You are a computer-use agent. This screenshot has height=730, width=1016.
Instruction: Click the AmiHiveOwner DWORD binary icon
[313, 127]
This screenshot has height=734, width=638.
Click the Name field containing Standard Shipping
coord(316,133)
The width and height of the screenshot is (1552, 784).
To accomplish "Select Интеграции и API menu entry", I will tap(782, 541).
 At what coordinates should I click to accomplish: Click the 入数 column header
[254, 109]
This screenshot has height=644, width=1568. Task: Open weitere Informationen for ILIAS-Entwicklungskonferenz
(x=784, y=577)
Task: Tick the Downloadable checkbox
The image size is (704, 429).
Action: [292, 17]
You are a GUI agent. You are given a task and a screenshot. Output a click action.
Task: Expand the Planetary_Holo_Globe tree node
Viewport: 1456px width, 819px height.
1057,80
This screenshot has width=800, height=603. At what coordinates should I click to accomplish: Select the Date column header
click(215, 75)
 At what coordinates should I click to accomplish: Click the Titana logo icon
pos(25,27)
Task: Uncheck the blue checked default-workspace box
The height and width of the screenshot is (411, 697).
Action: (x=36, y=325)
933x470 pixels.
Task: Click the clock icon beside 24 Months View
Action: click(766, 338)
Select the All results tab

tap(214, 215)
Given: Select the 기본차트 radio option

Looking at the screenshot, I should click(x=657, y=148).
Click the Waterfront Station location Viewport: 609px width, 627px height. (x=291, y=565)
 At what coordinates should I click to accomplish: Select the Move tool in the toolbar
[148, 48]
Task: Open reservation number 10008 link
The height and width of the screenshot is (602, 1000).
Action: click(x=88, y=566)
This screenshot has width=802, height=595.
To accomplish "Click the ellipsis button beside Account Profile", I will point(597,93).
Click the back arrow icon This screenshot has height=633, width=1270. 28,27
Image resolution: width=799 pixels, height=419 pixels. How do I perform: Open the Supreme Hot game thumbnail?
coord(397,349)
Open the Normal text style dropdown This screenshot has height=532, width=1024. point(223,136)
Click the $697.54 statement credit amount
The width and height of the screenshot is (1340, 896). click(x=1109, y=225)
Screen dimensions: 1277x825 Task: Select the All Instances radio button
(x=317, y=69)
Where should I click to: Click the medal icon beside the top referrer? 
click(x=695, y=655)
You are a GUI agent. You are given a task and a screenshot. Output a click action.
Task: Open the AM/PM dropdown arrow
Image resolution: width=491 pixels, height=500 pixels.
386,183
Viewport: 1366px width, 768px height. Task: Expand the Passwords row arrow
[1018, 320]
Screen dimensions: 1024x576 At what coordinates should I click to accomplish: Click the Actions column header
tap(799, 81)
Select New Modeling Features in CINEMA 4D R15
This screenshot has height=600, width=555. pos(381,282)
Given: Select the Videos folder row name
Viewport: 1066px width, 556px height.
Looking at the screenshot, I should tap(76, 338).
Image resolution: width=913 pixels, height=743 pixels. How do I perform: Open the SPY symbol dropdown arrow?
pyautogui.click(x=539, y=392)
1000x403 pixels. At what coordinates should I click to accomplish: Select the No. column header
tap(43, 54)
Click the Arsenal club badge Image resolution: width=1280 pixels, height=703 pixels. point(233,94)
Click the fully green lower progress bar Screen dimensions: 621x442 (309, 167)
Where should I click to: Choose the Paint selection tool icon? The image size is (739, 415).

### What you should do
Return only the stretch of the material above from the line holding "Task: Uncheck the" through the line holding "This screenshot has width=802, height=595.", copied exactly.

### Finished exercise
Task: Uncheck the blue checked default-workspace box
The height and width of the screenshot is (411, 697).
Action: (x=36, y=325)
933x470 pixels.
Task: Click the clock icon beside 24 Months View
Action: click(766, 338)
Select the All results tab

tap(214, 215)
Given: Select the 기본차트 radio option

Looking at the screenshot, I should click(x=657, y=148).
Click the Waterfront Station location Viewport: 609px width, 627px height. (x=291, y=565)
 At what coordinates should I click to accomplish: Select the Move tool in the toolbar
[148, 48]
Task: Open reservation number 10008 link
The height and width of the screenshot is (602, 1000).
Action: click(x=88, y=566)
This screenshot has width=802, height=595.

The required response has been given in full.